Tomasz Kozioł (Pop)kultura osobista

Sopel, cz. II, Paweł Kornew – Akcję czas zacząć

S

O ile nie lubię dzielenia na części powieści, które w oryginale zostały wydane w formie jednotomowej, o tyle muszę przyznać, że ów zabieg – skoro już najwyraźniej był konieczny z punktu widzenia polskiego rynku księgarskiego – wyszedł Fabryce Słów całkiem zgrabnie. Pierwsza część „Sopla”, choć nie brakowało w niej przelewu krwi, miała ogólnie dosyć spokojny wydźwięk. Autor zapoznawał nas z głównym bohaterem, jego otoczeniem i wprowadzał powoli w tajniki Przygranicza. Tak się złożyło, że część druga rzuca nas prawie od razu w wir akcji. I to naprawdę intensywnej.

Sopel, zwany też Śliskim, wyrusza na rajd na odległą północ, żeby tam prześledzić ruchy osobników, które z braku lepszego określenia, można chyba po prostu nazwać mutantami. Po wykonaniu zadania ma, rzecz jasna, wrócić do Fortu i zdać raport. Przynajmniej tak brzmi oficjalna wersja. Nieoficjalnie, Sopel ma wrażenie, że wszyscy chcą go stuknąć. Nie podoba mu się ani skład przydzielonej drużyny, ani zadanie, które robi wrażenie cokolwiek bezsensownego. Co więcej, ma dziwne wrażenie, że zaskakująco dużo osób interesuje się nożem, który nabył kilka tygodni wcześniej zupełnym przypadkiem.

Z każdą kolejną stroną powieść Pawła Kornewa czyta mi się coraz lepiej. W pierwszym tomie musiałem się oswoić ze stylem i mimo wszystko zaskakiwał mnie spokojny rozwój akcji. Po ukończeniu lektury drugiej części, mam dopiero wrażenie, że przeczytałem pewną spójną całość. Oczywiście, wrota do drugiego tomu (w wydaniu oryginalnym; w polskim – do trzeciej części) stoją otworem, ale i tak miałem uczucie, że pewien wątek fabularny został zamknięty.

■ ■ ■ ■

**Cel ćwiczenia:**
Przepisz wiernie z recenzji „Sopla” fragment od „Tomasz Kozioł (Pop)kultura” aż do „akcji. I to naprawdę intensywnej.” włącznie.

Zestawienie danych:
■ ■ ■ ■

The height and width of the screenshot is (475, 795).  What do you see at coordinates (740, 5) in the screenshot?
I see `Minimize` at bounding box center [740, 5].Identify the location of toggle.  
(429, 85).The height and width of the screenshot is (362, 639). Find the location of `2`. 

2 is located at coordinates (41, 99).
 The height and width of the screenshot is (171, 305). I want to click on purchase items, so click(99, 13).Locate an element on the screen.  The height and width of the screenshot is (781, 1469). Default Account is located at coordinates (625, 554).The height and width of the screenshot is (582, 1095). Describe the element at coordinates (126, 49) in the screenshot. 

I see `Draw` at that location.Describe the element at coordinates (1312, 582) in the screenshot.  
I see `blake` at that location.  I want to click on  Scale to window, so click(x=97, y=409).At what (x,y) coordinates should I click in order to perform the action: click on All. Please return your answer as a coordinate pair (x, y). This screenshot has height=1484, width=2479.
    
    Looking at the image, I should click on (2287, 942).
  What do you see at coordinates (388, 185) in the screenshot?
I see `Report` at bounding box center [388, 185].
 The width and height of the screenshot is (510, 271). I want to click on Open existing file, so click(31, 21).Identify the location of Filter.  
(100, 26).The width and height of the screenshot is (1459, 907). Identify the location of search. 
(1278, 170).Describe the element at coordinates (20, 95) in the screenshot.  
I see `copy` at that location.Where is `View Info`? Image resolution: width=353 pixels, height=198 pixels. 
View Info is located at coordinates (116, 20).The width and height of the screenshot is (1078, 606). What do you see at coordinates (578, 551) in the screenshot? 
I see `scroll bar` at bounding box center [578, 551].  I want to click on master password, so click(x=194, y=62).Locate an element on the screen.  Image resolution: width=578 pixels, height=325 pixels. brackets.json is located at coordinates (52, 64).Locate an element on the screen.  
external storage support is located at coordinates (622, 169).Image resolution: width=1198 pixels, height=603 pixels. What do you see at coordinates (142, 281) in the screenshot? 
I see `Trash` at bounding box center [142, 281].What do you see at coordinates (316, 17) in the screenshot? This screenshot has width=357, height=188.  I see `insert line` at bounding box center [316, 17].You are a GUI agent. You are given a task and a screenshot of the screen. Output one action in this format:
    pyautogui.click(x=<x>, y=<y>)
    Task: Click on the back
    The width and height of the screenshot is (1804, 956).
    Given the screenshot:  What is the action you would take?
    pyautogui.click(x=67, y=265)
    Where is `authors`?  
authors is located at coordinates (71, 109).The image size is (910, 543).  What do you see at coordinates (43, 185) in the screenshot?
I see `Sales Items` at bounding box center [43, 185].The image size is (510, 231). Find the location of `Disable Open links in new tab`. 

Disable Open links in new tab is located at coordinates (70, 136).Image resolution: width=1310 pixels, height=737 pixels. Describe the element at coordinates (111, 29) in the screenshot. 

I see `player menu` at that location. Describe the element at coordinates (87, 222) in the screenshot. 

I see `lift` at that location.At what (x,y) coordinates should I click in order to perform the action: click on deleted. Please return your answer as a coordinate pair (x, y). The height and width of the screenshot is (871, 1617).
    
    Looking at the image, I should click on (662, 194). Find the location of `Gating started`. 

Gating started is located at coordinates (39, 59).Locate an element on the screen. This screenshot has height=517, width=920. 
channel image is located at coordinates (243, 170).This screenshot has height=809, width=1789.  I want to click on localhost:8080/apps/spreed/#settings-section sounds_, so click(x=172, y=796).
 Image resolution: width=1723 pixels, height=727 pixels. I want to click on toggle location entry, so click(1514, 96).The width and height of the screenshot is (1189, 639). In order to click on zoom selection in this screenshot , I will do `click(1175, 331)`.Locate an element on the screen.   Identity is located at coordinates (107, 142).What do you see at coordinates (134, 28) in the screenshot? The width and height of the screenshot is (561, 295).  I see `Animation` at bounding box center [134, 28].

■ ■ ■ ■

**Rozwiązane zadanie:**
Tomasz Kozioł (Pop)kultura osobista

Sopel, cz. II, Paweł Kornew – Akcję czas zacząć

S

O ile nie lubię dzielenia na części powieści, które w oryginale zostały wydane w formie jednotomowej, o tyle muszę przyznać, że ów zabieg – skoro już najwyraźniej był konieczny z punktu widzenia polskiego rynku księgarskiego – wyszedł Fabryce Słów całkiem zgrabnie. Pierwsza część „Sopla”, choć nie brakowało w niej przelewu krwi, miała ogólnie dosyć spokojny wydźwięk. Autor zapoznawał nas z głównym bohaterem, jego otoczeniem i wprowadzał powoli w tajniki Przygranicza. Tak się złożyło, że część druga rzuca nas prawie od razu w wir akcji. I to naprawdę intensywnej.